作業指示 1
会社分割についての文章のうち、「まさるのビジネス雑記帳」で始まり「ますね(法810-1-2)。」で終わる部分を一字一句そのまま書き写してください。

==== 本文抜粋 ====

まさるのビジネス雑記帳

勉強ノート代わりに書いています。

新設分割計画の実行

2015-08-16 22:04:39 | 企業一般
○ 会社分割には、新設分割と吸収分割がありますね。会社分割の実務の大変さを承知している適切なアドバイザーがいれば、吸収分割の方をアドバイスするでしょうね。M&Aが専門という看板を立てている弁護士は、大抵看板倒れで実務などの知識・経験はないですから、あまりあてにはしない方がいいでしょう。吸収分割が良いのは、受皿会社を設立しておいて、その会社が吸収分割すれば、ある程度事前準備ができますからね。まあ、今回は、新設分割を行った場合の注意点等(一部吸収分割とも共通の事を含む)を記載してみましょう。

新設分割設立会社の登記:分割会社が定めた日(3月期決算会社は、通常10月1日か4月1日から2週間以内に、通常下記のような書類を添付して登記申請します。
・新設分割計画書・定款・株主総会議事録・設立時取締役の一致を証する書面(分割計画記載の設立時役員)・役員就任承諾書・代表取締役個人の印鑑証明書(取締役会設置会社)・資本金額の計上に関する証明書・設立時代表取締役選定を証する書面新・設分割会社の登記事項証明書(管轄登記所が異なる場合)
債権者保護手続については、分割会社が併存的(重畳的)債務引受(又は連帯保証)する場合は省略できますね(法810-1-2)。
-仮に10月1日を分割日としてすぐに登記申請しても、登記事項証明書が出来上がるのは1週間から10日ぐらい必要ですね。税務署への法人設立届とか、許認可、不動産移転登記等に大量に必要ですね。新会社設立+吸収分割方式にしておけば、事前にできるものがかなりありますね。

分割会社・分割設立会社の確定決算:4月1日なら3月末で確定決算しますが、10月1日会社分割でも9月30日付けで確定決算しないと、分割設立会社に譲渡する資産・負債等が確定しません。従い、経過勘定・退職給付債務等の額を期末決算と同様の手続きで確定させます。それに基づき、10月1日の開始BSでは、分割会社に残っている資産・負債、分割設立会社に移転した資産・負債を作成します。

==== 提供データ ====

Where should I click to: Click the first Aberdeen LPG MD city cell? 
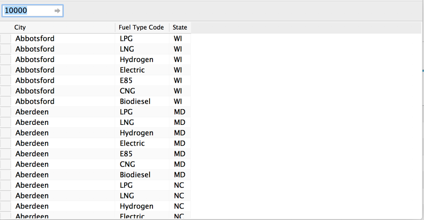pos(63,112)
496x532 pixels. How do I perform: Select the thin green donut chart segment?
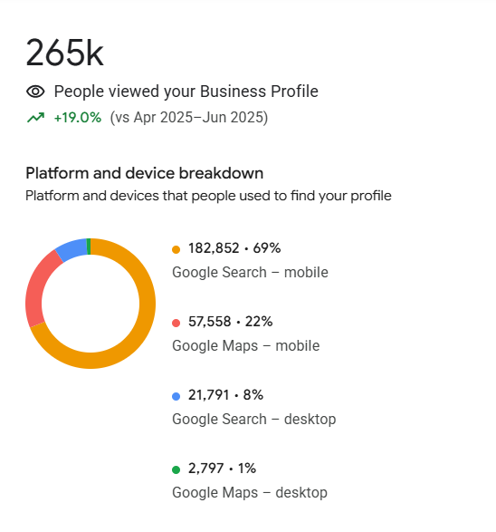coord(89,247)
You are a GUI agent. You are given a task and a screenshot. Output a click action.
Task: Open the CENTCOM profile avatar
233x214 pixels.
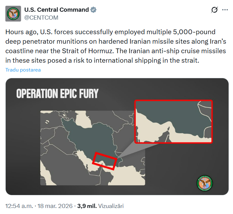tap(14, 14)
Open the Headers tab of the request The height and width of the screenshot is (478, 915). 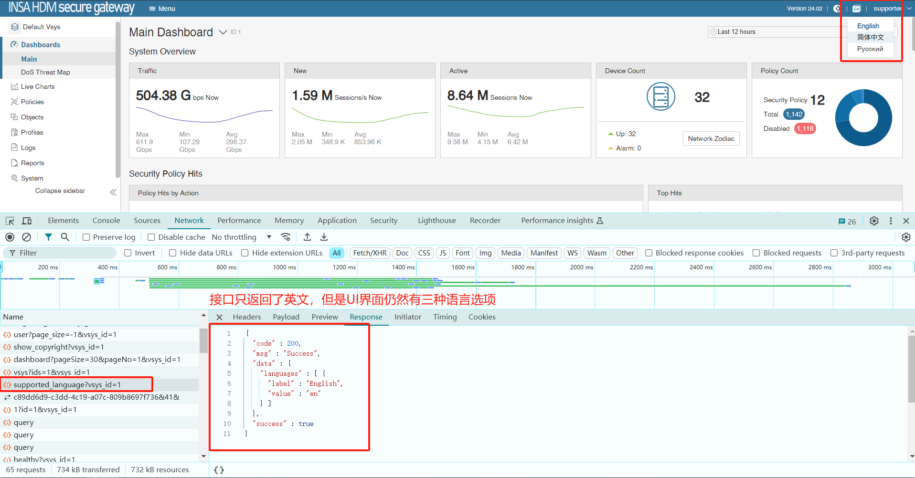(246, 317)
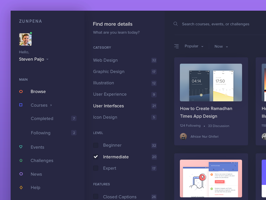
Task: Click the Courses square icon
Action: pos(21,105)
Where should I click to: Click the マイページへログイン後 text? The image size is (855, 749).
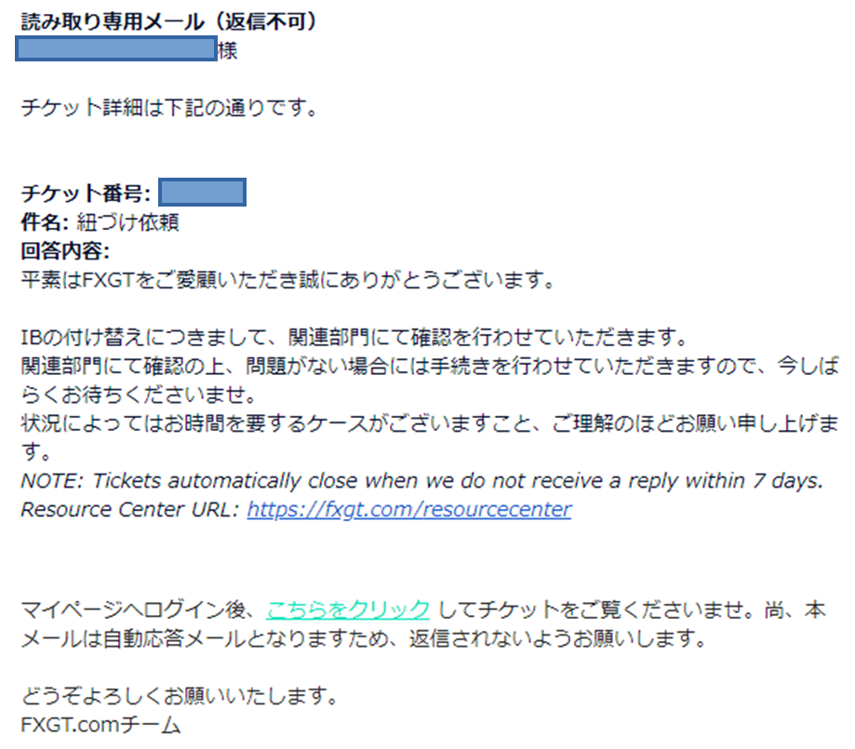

====

作業指示 2
上の行のうち「pixels」という文字列を含む行がいくつあるか数え、その数だけを答えてください。

解答結果 1
まさるのビジネス雑記帳

勉強ノート代わりに書いています。

新設分割計画の実行

2015-08-16 22:04:39 | 企業一般
○ 会社分割には、新設分割と吸収分割がありますね。会社分割の実務の大変さを承知している適切なアドバイザーがいれば、吸収分割の方をアドバイスするでしょうね。M&Aが専門という看板を立てている弁護士は、大抵看板倒れで実務などの知識・経験はないですから、あまりあてにはしない方がいいでしょう。吸収分割が良いのは、受皿会社を設立しておいて、その会社が吸収分割すれば、ある程度事前準備ができますからね。まあ、今回は、新設分割を行った場合の注意点等(一部吸収分割とも共通の事を含む)を記載してみましょう。

新設分割設立会社の登記:分割会社が定めた日(3月期決算会社は、通常10月1日か4月1日から2週間以内に、通常下記のような書類を添付して登記申請します。
・新設分割計画書・定款・株主総会議事録・設立時取締役の一致を証する書面(分割計画記載の設立時役員)・役員就任承諾書・代表取締役個人の印鑑証明書(取締役会設置会社)・資本金額の計上に関する証明書・設立時代表取締役選定を証する書面新・設分割会社の登記事項証明書(管轄登記所が異なる場合)
債権者保護手続については、分割会社が併存的(重畳的)債務引受(又は連帯保証)する場合は省略できますね(法810-1-2)。

解答結果 2
2